Erma Louise Bombeck, born Erma Fiste, was an American humorist who achieved great popularity for a newspaper column that depicted suburban home life humorously, in the second half of the 20th century.
For 31 years since 1965, Erma Bombeck published 4,000 newspaper articles. Already in the 1970s, her witty columns were read, twice weekly, by thirty million readers of 900 newspapers of USA and Canada. Besides, the majority of her 15 books became instant best sellers.
A flashback to a time when most women were housewives and talked openly about birth control, but the new trend of working mothers was an acceptable alternative. When people moved to the suburbs to simplify their lives, but their lives became complex in other ways. When carpooling and neighborhood friends and parties were the norm. At the dawn of the self-help book era, when women (but not men) felt the need for improvement. When suburbs were actively being built. An era long past.
I remember reading Erma Bombeck’s newspaper column as a teen. I loved her humor then, as did countless readers. From today’s perspective, I feel the underlying pain and inner conflict in the humor. Not unlike a sophisticated and intelligent version of today’s no-win sitcoms. In laughing at her satire, I also felt not only nostalgia for the era, but also sadness for the struggle between motherhood and self-identification, and the limited potential for personal fulfillment.

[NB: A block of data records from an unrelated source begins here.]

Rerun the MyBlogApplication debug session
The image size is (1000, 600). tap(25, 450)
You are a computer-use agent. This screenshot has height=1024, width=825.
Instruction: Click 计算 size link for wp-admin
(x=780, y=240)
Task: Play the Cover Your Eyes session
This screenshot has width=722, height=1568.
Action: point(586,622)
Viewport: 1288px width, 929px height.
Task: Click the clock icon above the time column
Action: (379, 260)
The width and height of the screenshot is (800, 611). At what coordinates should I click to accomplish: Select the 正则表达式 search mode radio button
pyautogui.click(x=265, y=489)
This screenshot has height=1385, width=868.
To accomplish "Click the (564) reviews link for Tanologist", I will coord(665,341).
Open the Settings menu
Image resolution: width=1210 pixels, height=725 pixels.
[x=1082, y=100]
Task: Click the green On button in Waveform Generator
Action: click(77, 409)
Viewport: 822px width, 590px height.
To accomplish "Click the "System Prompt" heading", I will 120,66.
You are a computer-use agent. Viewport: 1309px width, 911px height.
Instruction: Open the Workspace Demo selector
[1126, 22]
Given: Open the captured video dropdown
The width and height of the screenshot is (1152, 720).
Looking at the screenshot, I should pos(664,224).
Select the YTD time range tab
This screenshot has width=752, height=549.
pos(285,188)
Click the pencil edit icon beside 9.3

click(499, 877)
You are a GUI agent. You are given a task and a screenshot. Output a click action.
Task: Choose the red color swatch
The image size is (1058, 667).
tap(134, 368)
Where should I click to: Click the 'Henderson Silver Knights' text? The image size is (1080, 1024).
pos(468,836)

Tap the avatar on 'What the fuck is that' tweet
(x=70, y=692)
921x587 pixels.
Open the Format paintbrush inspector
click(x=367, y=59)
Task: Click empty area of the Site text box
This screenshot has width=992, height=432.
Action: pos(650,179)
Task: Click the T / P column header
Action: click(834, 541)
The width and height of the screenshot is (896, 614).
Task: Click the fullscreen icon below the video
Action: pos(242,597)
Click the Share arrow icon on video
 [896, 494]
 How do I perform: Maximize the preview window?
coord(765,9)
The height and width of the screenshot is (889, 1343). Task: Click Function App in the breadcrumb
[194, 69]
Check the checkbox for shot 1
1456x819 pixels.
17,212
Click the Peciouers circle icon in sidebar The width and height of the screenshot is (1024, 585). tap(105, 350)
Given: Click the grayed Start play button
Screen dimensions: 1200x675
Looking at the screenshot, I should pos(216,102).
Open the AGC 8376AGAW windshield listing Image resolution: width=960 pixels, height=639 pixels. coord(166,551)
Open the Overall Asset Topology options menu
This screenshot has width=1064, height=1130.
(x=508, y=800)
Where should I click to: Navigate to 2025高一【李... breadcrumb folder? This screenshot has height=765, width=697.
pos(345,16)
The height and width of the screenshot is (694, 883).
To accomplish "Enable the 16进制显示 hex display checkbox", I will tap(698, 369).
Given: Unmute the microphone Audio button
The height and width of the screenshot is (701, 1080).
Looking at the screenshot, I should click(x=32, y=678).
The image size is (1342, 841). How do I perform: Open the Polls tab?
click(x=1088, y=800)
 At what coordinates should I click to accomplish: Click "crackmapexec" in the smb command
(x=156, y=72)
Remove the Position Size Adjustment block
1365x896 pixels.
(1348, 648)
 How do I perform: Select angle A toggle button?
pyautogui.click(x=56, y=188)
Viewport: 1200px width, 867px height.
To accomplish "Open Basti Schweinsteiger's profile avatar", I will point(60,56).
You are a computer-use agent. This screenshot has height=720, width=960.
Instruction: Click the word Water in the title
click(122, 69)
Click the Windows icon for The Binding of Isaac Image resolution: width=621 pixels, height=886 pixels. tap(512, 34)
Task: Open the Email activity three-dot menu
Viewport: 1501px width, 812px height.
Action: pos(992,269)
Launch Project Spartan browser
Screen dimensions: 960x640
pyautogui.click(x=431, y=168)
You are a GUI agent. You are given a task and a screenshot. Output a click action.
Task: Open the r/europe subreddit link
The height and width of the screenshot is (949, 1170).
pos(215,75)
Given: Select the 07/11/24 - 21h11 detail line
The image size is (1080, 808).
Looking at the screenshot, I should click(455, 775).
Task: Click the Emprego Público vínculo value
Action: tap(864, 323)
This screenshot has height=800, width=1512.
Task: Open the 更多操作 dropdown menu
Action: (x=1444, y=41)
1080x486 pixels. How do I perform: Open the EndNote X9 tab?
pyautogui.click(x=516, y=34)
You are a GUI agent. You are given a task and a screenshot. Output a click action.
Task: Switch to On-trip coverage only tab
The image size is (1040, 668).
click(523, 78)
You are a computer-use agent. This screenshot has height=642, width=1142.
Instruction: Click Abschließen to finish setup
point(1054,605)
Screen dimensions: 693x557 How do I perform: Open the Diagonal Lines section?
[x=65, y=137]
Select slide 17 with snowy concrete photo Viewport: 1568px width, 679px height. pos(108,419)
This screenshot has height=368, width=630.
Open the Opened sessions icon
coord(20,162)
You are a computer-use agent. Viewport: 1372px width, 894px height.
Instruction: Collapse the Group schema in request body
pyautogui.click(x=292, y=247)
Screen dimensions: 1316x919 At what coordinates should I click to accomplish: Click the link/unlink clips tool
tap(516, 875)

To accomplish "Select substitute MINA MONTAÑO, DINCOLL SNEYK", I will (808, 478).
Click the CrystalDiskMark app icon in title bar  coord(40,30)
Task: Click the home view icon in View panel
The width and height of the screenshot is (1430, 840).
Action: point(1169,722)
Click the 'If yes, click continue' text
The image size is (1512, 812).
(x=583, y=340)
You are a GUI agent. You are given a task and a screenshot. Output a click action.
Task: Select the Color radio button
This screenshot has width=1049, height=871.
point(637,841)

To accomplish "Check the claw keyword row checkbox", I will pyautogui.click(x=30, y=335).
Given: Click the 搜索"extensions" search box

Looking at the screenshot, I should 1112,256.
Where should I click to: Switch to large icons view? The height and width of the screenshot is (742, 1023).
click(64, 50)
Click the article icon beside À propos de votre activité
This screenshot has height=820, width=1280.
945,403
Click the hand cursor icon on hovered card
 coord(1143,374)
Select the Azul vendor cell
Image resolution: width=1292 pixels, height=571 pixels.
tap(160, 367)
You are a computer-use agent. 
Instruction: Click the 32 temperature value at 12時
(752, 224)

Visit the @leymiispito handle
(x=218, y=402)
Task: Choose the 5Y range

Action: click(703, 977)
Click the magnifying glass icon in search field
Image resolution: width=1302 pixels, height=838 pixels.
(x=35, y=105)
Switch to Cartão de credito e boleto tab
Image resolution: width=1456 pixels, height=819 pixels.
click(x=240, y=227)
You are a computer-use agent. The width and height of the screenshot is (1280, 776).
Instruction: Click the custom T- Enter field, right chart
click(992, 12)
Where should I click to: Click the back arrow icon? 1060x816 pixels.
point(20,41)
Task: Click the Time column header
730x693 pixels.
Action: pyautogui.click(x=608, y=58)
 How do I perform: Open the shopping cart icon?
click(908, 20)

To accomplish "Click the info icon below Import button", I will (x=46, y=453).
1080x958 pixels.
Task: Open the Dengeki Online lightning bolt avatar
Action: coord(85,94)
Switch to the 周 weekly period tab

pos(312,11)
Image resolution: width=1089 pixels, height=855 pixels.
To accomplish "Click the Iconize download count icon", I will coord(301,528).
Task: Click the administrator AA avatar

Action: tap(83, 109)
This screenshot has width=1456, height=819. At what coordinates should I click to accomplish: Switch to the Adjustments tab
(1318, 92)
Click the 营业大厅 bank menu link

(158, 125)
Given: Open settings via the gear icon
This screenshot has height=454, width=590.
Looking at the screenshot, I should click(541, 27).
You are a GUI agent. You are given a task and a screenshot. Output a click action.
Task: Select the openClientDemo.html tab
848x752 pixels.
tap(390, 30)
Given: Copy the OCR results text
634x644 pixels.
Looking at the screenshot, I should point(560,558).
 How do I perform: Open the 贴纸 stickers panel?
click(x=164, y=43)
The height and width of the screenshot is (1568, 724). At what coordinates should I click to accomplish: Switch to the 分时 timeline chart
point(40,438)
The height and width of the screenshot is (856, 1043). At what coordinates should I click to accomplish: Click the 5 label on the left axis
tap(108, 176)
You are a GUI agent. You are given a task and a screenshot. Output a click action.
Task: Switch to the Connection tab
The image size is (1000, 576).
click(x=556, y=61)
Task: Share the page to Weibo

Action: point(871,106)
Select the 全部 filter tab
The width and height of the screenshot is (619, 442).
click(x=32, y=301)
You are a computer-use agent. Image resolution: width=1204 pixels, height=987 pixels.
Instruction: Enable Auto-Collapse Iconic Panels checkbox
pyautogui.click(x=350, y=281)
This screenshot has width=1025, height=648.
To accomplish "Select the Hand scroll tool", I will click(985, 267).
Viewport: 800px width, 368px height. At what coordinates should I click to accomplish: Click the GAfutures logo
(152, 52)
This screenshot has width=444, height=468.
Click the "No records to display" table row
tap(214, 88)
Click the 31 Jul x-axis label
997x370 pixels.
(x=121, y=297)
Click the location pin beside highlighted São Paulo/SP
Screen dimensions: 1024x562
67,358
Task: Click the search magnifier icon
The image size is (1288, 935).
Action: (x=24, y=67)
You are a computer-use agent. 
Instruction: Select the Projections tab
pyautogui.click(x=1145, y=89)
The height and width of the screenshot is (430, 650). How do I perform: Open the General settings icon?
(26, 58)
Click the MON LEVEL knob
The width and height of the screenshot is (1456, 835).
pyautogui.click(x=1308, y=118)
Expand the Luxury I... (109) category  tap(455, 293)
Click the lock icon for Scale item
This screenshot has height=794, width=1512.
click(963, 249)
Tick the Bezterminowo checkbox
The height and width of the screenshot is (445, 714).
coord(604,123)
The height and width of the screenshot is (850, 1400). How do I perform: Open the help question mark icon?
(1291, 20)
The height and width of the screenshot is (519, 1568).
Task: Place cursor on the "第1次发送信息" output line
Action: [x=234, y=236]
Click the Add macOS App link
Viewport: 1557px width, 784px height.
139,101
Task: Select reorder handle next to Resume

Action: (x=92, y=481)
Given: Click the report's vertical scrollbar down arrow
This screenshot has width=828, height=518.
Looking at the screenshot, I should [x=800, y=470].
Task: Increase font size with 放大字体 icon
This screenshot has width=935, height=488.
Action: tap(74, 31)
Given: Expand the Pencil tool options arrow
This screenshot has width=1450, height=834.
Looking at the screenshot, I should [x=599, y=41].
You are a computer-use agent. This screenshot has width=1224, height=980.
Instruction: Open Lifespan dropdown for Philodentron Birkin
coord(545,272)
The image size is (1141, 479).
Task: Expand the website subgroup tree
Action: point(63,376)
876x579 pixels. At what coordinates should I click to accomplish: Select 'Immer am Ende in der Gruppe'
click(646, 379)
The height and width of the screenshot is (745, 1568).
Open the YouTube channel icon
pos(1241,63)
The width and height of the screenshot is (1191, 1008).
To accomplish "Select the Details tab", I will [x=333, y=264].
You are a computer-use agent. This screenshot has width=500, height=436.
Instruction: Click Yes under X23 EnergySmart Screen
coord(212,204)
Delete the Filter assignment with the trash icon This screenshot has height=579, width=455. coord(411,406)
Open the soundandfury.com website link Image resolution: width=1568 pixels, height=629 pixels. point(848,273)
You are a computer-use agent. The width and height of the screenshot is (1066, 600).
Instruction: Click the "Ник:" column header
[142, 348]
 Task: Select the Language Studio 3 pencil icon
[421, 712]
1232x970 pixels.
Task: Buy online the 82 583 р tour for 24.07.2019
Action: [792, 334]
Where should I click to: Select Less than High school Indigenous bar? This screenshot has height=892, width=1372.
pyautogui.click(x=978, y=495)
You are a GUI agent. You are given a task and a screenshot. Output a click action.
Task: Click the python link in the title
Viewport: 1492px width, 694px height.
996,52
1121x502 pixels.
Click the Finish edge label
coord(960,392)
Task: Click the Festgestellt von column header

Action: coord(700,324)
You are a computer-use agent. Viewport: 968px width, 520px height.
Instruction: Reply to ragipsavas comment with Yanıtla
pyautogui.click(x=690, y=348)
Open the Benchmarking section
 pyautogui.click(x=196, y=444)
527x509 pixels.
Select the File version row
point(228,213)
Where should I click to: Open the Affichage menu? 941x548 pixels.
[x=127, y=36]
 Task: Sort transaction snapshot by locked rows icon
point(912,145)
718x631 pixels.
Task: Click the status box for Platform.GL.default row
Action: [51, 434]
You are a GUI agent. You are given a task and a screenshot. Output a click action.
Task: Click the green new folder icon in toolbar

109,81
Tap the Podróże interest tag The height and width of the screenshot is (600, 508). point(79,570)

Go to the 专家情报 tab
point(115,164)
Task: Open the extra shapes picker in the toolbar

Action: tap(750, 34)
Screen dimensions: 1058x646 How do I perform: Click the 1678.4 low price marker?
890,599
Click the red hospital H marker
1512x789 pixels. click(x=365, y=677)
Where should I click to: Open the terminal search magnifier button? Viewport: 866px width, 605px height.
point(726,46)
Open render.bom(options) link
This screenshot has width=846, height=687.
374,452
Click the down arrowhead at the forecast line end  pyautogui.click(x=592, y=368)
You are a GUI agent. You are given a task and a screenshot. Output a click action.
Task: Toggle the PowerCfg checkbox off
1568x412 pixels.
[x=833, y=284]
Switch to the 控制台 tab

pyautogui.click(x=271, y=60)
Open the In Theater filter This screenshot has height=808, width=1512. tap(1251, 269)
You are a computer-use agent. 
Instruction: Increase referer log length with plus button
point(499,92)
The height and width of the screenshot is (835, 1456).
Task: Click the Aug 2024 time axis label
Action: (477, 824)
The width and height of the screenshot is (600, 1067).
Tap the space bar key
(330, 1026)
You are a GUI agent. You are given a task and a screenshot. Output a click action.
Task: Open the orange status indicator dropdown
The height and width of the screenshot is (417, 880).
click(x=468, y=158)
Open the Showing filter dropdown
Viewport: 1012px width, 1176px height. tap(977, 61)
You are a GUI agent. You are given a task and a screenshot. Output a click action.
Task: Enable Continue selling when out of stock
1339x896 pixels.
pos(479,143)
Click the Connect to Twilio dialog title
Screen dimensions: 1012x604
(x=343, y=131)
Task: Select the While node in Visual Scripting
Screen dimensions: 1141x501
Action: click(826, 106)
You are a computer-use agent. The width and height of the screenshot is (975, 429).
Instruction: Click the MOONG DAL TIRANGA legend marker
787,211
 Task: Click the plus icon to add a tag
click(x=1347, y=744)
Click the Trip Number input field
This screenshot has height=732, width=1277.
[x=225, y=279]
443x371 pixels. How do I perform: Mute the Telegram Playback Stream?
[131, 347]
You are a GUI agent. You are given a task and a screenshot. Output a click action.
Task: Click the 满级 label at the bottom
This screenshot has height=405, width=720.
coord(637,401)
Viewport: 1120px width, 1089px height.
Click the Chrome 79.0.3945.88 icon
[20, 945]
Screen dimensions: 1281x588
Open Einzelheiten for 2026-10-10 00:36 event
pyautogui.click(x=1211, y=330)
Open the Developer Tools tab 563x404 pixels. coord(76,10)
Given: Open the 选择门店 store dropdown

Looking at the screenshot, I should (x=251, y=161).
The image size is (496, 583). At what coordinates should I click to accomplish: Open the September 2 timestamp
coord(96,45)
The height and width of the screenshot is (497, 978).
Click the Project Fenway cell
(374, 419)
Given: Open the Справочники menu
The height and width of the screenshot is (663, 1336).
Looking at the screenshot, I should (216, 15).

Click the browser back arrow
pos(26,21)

In this 4-book volume, my favorite is Grass is Greener Over the Septic Tank, a discourse on moving to the newly-built (and in some cases not quite finished) suburbs, where many homes were identical, and true community developed in the tracts. Diets, dogs, shared vacations, pregnancy, and of course children are subjects. If Life is a Bowl of Cherries, What Am I Doing in the Pits? considers some heavier suburban topics, like when children grow to parent their parents. One hilarious bit pits sportscaster lingo against betrothal announcement language, both of which are cloaked in metaphors.
Aunt Erma’s Cope Book is a romp through self-help books, each one recommended by a different neighborhood woman. Bombeck rather brilliantly parodies actual books from the 1970s-80s. I could have researched these to up the level of humor, but was keen to get on with the book. Still, I enjoyed the humor and irony.
Motherhood, the Second Oldest Profession could not be written today. It’s no longer “PC” to mention such methods of dealing with children, much less admit to them. That alone makes the book worth reading. A series of “what kind of mother would…” chapters show how conflicts were resolved much differently in those days. My favorite was the re-imaging of the wicked stepmother fairy tales, retold with the children as evil saboteurs. I’m sure there’s truth in this, though these days it’s more popular to place all blame on the stepmother.
A fun read for those who remember the era, or want to learn more about its popular culture. Some good insights into our parents’ and grandparents’ (and great grandparents’) worlds.
"The Grass is Always Greener ...." - Erma's thoughts on buying a new house and raising a young family.
"If Life is a Bowl of Cherries ..." - Erma's experiences being a stay at home mom. "I've seen kids ride bicycles, run, play ball, set up a camp, swing, fight a war, swim and race for eight hours, .... yet have to be driven to the garbage can."
"Aunt Erma's Cope Book ...." - some self-help advice that goes full circle. "The fact was I didn't want to look my age, but I didn't want to act the age I wanted to look either. I also wanted to grow old enough to understand that sentence."
"Motherhood ....." - there are all kinds of mothers: new mothers, TV moms, Mr. Mom, Everybody Else's Mother, Fairytale stepmothers, grandmothers and more.
I didn't like these as much as some of Bombeck's shorts, columns, and more family-focused works, but there were funny pieces and the guide to the suburbs cracked me up.
I already owned two of the books contained here, but after finding this at a thrift store I thought it was an excellent time to reread them both (along with the two that were new to me). Bombeck's books are alternately poignant, sad, but most of all funny (sometimes even hilarious!). I appreciate these from the stance of a non-mother, for someone with kids they must be even better!
Erma Bombeck always makes me giggle. I think it's because she takes real life things that I can relate to and 'humorizes' them. This was a compliation of 4 of her books and while there were a few times that the anecdotes were duplicated it was still overall a wonderful fun read.
I had read these books ages ago and was thrilled to read them again. Erma can make you laugh and cry on the same page! What I treasure! I went straight to the library and got another one of her books!
Some parts were riotously funny- but I found it largely rather depressing. This may be because I have a rather British sense of humor, unlike Erma Bombeck. It would get a higher rating if the funny parts weren't so sparsely dispersed throughout the rather weighty tome.
Had always wanted to read "grass is always greener over the septic tank" after it was mentioned in another book. I then found this one that gave me three more, I love them all, they are great eleven you just want to laugh.